① 中国産トリュフ トリュフとしての価値は低いにもかかわらず、イタリア産の物と同様の値段で売られている
② terfezia 子嚢菌類のきのこ。外見がよく似ているため、”正真正銘”のトリュフとして市場で売られているが、ほとんど価値が無い。
③ 人工的にトリュフ風味を付けた食品 高価なトリュフをまったく使用せず、科学添加物で風味を付けただけのもの。
また同協会によると、最近のイタリア市場での”偽物”トリュフが占める割合は全体のおよそ60%で、実際それらは偽の説明書をつけて販売されています。法律で「イタリア産」と明記することを義務化しない限り、このような詐欺がなくなることはないでしょう。もちろんイタリアで販売を許可されているきのこの種類に関してはきちんと法整備されています。

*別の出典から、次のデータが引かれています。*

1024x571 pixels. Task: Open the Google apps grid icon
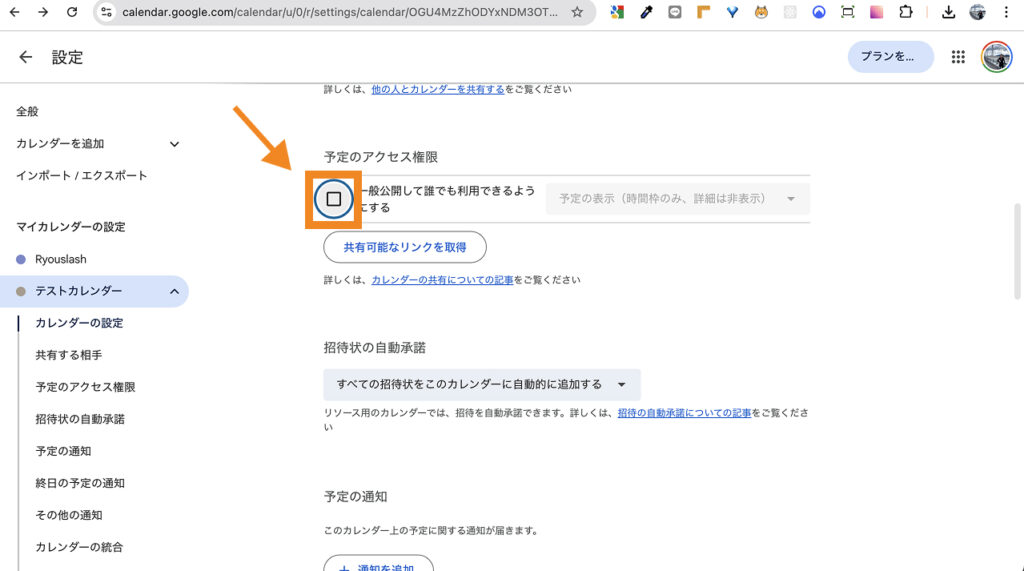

最上のトリュフ( Tuber melanosporm)の産地はイタリア、フランス、スペインです。アジア産のトリュフは残念ながらそれほど価値はありません。1998年に大きな中国産トリュフがイタリア産の中でも最高級の tartufo nero pregiato di Norcia (ノルチア産の最上黒トリュフ)と偽装されました。またCarabinieri の NAS注1 が50トンの中国産偽トリュフ( Tuber indicum himalayenis )を押収したことにより発覚しましたが、犯人は1キロを約10ユーロで買い付け、それに偽の説明書をつけて20倍以上の値段で売りさばこうと目論んでいたとのことです。またボローニャの NAS は300kg以上の北アフリカ産のトリュフを押収した、あるいは出所不明の偽トリュフを黒トリュフのオイル付けと偽って販売した…など例を挙げたらきりがありません。
では、偽トリュフを阻止する方法はないのでしょうか?
Nature 誌(2010年3月28日)で発表された研究結果が偽物阻止に役立つかもしれません。これはフランスとイタリアの研究者の共同研究(ナンシーの Inra センター)で、彼らは5年の歳月をかけてヨーロッパ産トリュフのゲノムを解読しました。イタリアではトリーノとペルージアのCnr注2 グループ、パルマ、ラークイラ(アークイラ)、ボローニャ、ローマ、ウルビーノの大学がこの研究に携わっています。
「研究結果でもっとも驚くべきことは(ゲノム配列)の量の多さにあり、現在解明されている他のきのこのゲノム配列のなかで黒トリュフは最大量の1億2500万のゲノム配列を持っています。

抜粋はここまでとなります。